Recipe Cooked, Photographed and Written by Praveena
PrepTime:5mins CookingTime:5mins Cuisine:Indian
Coconut – Almond Chutney / Kobbari – Badam pachadi is a Vegan+Glutenfree South Indian chutney / dip that can be made instantly without any prep.
This is my latest try, which is a combo that I had never heard or read about. At times when we are short of some ingredient in a recipe, we just tend to mix and match with what is available in our pantry. So, this might be taken as one such chutney recipe which I happened to make with an instant thought.
It tasted very apt with steaming hot idli(s) / steamed lentil based patties (Recipe link⇒ Idli ) that I made over the weekend brunch. Along with the podi / spice powder ( Recipe link⇒ Moringa/Drumstick Leaves Spice Powder/Munagaku Podi )
Before starting to cook, don’t forget to see the Tips which I mentioned at the end.
My Chutney Recipes Collection⇒ Chutney / Pachchadi / Dip
- Instant Coconut Chutney / Kobbari Pachchadi
- Kobbari Annam / Coconut Rice
- Coconut Spicy Red Chutney
- Fresh Coconut (shredded / pieces) – 1 cup
- Almonds / Badam – a handful
- Green Chillies – 6
- Tamarind –
- Salt – as per taste
- Water – ½ cup
- Curry Leaves
- Hot Water
Ingredients for Tempering: (optional)
- Jeera / Cumin Seeds – ¼ teaspoon
- Mustard Seeds / Aavaalu – ¼ teaspoon
- Sesame seeds / Nuvvulu / Til – ¼ teaspoon
- Curry Leaves – 4
- Dry Red Chillies – 2
- Cooking Oil – 1 tablespoon
- Get the water boiled.
- Take all the ‘ingredients’ into a spice jar / blender / mixie.

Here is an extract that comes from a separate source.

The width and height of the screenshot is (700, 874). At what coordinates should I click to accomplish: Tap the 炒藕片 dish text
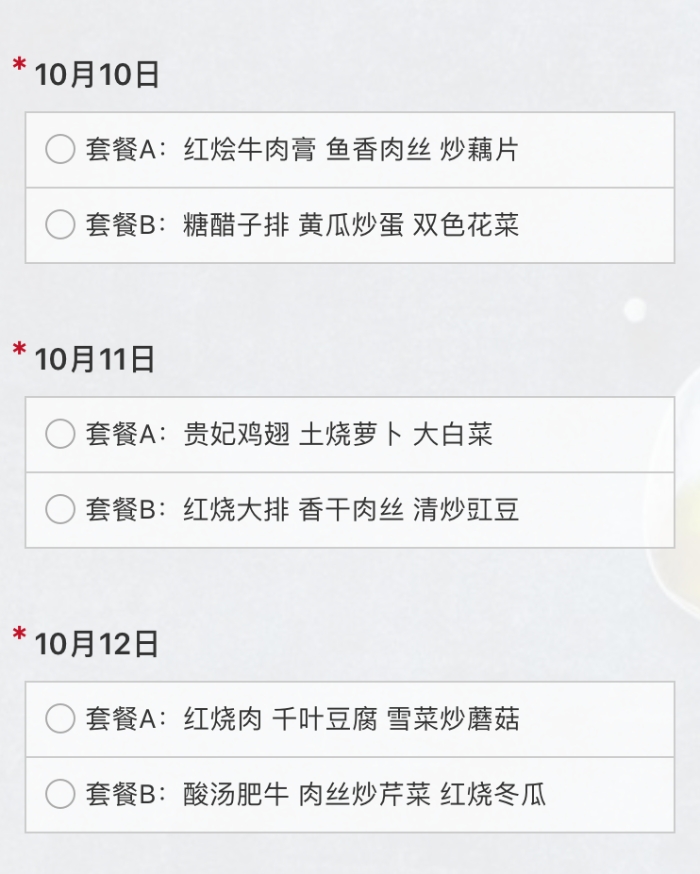tap(479, 149)

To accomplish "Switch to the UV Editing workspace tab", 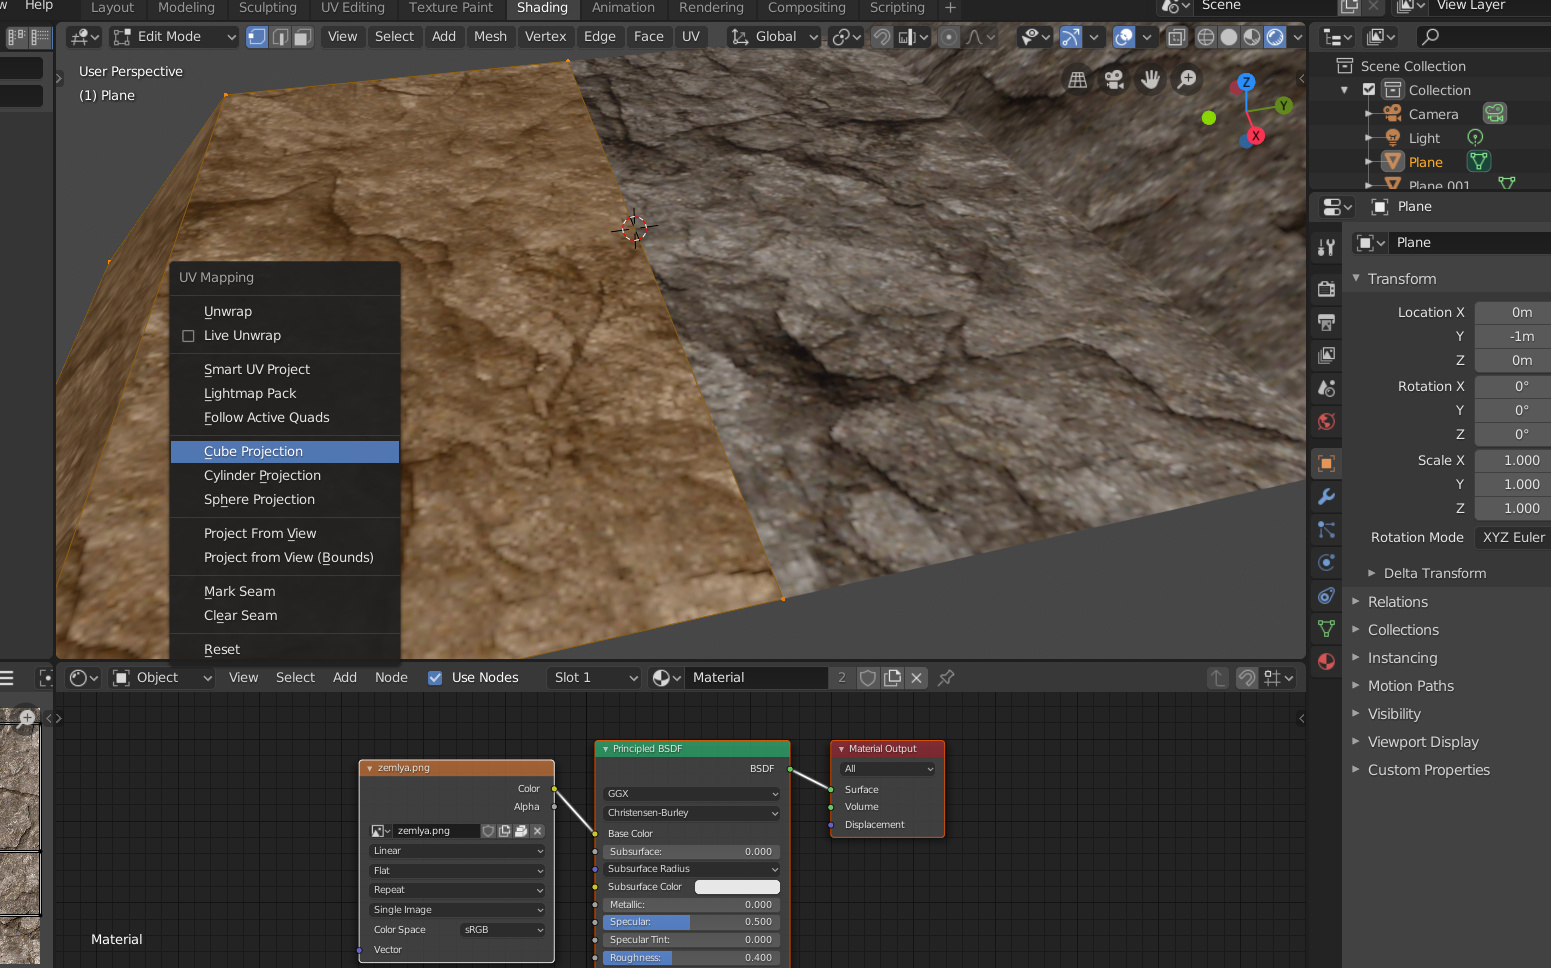I will pyautogui.click(x=352, y=8).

- Add the hot water and let them soak for about 5 mins.
- Blend / Grind everything thoroughly into a fine and smooth paste.
- Take it into a serving bowl.
- Put a small frying pan on stove top under medium heat.
- Add the oil, let it heat.
- Add all the ‘Ingredients for tempering’ and sautee them until they turn light brown in colour.
- Switch the flame off and transfer this onto the chutney.
- Give a mix and serve / store. Done!!
- Adjust the salt & spice as per your taste.
- You can use norml water instead of hot water. But, you will have to rest the content for 10-15mins, before grinding.
- The chutney tastes absolutely tasty, even without the tempering.
- It can be stored in fridge upto a week to 10 days. Just add hot water to dilute it, before serving.
- Its a very mild in spice chutney and the almonds were a right pair for the coconut.
- It tasted very apt with steaming hot idli(s) / steamed lentil based patties (Recipe link⇒ Idli ) that I made over the weekend brunch.